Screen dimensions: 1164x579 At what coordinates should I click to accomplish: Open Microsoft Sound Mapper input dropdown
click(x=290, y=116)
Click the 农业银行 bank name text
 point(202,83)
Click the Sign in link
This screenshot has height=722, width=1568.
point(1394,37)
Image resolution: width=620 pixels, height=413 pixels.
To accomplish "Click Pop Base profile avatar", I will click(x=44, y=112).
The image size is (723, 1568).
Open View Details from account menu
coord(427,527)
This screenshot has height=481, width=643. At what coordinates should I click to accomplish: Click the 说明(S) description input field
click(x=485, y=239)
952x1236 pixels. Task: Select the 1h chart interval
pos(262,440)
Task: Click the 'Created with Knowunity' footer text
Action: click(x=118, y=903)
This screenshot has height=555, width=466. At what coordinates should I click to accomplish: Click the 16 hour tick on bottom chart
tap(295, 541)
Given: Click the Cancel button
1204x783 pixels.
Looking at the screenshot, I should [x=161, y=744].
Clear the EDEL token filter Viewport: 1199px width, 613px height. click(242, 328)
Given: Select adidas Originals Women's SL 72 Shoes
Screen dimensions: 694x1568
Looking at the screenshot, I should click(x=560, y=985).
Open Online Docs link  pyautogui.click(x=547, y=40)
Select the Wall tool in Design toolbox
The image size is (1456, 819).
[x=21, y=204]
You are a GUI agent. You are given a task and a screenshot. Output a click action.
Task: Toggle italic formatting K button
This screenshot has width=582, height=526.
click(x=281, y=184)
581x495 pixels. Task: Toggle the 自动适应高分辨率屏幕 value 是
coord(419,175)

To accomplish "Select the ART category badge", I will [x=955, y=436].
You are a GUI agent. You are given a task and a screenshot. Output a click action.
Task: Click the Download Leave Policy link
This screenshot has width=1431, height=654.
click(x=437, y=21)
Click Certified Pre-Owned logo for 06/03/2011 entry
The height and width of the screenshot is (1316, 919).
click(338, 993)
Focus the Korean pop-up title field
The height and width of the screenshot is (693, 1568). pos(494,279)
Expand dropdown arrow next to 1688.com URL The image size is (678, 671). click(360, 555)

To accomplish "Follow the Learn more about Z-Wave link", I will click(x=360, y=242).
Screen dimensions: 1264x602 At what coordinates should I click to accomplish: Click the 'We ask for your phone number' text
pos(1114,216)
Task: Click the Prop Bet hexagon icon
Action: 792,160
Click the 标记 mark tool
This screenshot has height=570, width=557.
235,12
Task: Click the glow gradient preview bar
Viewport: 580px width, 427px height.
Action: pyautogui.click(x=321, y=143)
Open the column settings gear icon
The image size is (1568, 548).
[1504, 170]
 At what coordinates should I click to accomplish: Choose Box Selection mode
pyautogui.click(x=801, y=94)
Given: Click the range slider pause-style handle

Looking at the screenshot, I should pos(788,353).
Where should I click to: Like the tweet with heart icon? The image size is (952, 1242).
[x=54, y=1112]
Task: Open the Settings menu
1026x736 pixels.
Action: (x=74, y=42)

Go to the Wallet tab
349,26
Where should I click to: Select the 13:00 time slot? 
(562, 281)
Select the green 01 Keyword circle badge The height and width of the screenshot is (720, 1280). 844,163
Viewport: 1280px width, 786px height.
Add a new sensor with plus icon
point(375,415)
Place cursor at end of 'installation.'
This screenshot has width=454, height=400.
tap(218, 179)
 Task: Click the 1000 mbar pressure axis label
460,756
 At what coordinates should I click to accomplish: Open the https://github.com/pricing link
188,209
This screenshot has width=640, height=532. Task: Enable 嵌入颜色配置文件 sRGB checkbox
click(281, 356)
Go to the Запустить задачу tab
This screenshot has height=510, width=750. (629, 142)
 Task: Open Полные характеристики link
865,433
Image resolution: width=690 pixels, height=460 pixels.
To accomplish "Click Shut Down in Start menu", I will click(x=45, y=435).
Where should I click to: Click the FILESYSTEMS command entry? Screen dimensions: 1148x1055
^^^^^^^^^^^^^^^^
Your answer should be a single number: the count of lines in the entries that contain the word "badge".

▸ **RESPONSE BELOW**
2